* Quoted passage
The ongoing open mathematics project finding primes aims to find a deterministic algorithm to efficiently generate [tex]k[/tex]-digit primes. The fastest known algorithm seems to be a method of Odlyzko which generates a [tex]k[/tex]-digit prime in time [tex]O(10^{k/2})[/tex]. The people working on the project have made some observations which come tantalizingly close to breaking that barrier. The obstruction is a beautiful little problem that I thought many people might enjoy, and which may well be tractable. If you’re interested in participating in the finding primes project, it might be a good entry point. So if you’ve got a good idea to solve the problem, pitch in and help over at the Polymath blog. But please be polite: read some background first, and take a look at some of the research threads to get a feel for how things work, and what’s already known.

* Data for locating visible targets
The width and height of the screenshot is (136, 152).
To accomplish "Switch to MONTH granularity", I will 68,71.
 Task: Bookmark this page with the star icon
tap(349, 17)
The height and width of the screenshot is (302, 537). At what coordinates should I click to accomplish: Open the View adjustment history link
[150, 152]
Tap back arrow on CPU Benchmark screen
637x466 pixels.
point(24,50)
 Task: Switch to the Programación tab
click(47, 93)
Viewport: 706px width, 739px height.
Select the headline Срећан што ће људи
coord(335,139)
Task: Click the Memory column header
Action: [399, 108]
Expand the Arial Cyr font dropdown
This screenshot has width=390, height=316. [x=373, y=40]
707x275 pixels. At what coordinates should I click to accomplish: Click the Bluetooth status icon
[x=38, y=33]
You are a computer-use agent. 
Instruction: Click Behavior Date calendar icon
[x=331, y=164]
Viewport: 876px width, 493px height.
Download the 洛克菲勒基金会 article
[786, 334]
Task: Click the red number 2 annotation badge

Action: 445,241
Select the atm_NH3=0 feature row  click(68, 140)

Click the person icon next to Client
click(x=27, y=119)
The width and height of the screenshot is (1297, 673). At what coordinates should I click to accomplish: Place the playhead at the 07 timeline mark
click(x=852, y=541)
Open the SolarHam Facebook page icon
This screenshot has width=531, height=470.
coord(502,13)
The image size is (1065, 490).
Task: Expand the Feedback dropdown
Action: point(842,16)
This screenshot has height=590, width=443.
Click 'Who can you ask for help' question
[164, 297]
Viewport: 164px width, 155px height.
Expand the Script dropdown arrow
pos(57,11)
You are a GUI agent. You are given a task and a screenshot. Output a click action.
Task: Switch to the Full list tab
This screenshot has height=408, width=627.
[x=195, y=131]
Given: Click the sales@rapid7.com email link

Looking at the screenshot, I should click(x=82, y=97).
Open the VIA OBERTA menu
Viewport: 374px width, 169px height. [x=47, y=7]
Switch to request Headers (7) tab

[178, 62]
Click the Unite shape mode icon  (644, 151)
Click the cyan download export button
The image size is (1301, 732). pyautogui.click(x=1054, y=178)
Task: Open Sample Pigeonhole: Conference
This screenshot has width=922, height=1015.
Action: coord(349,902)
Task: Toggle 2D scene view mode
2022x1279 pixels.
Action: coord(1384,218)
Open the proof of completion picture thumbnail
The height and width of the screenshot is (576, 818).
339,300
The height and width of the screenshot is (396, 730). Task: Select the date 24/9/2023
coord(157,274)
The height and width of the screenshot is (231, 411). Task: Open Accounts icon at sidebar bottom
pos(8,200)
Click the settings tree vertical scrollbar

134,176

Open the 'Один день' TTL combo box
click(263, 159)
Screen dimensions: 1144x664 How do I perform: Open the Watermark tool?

* Work to do
• a. Retype the passage on the finding primes project, starting with "The ongoing open" and going on through "what’s already known.".
• b. Which verbs in the last two sentences of the finding primes passage are in the imperative?
• c. Can you proceed with the passage on the finding primes project, picking up after its final sentence?
These rows have no connection to the passage on the finding primes project.

* Task-by-task answers
• a.
The ongoing open mathematics project finding primes aims to find a deterministic algorithm to efficiently generate [tex]k[/tex]-digit primes. The fastest known algorithm seems to be a method of Odlyzko which generates a [tex]k[/tex]-digit prime in time [tex]O(10^{k/2})[/tex]. The people working on the project have made some observations which come tantalizingly close to breaking that barrier. The obstruction is a beautiful little problem that I thought many people might enjoy, and which may well be tractable. If you’re interested in participating in the finding primes project, it might be a good entry point. So if you’ve got a good idea to solve the problem, pitch in and help over at the Polymath blog. But please be polite: read some background first, and take a look at some of the research threads to get a feel for how things work, and what’s already known.

• b. pitch in, help, be, read, take (a look)

• c.
One small caveat: the argument that follows is not in any way mine, it’s all the work of other people! A recent comment thread on this argument starts here.

Let [tex]\pi(x)[/tex] denote the number of primes less than or equal to [tex]x[/tex]. [tex]\pi(x)[/tex] has a lot of structure, and there’s a surprising amount that can be said about it. In particular, the people working on finding primes have figured out a clever way of computing the parity of [tex]\pi(x)[/tex] in time about [tex]x^{5/11+o(1)}[/tex].

Suppose you can find two [tex]k[/tex]-digit numbers [tex]x[/tex] and [tex]y[/tex] such that the parity of [tex]\pi(x)[/tex] and [tex]\pi(y)[/tex] are different. Set [tex]z = \lfloor (x+y)/2 \rfloor[/tex], i.e., take [tex]z[/tex] to be the midpoint between [tex]x[/tex] and [tex]y[/tex]. Compute the parity of [tex]z[/tex]. It must have either a different parity to [tex]x[/tex] or a different parity to [tex]y[/tex]. Repeating this procedure [tex]O(k)[/tex] times, we can use a binary search to find adjacent [tex]k[/tex]-digit numbers [tex]p-1[/tex] and [tex]p[/tex] such that [tex]\pi(p-1)[/tex] and [tex]\pi(p)[/tex] have different parity. We conclude that [tex]p[/tex] must be prime. That takes time [tex]O(10^{5/11 k + o(1)})[/tex], and so breaks the barrier set by Odlyzko’s method.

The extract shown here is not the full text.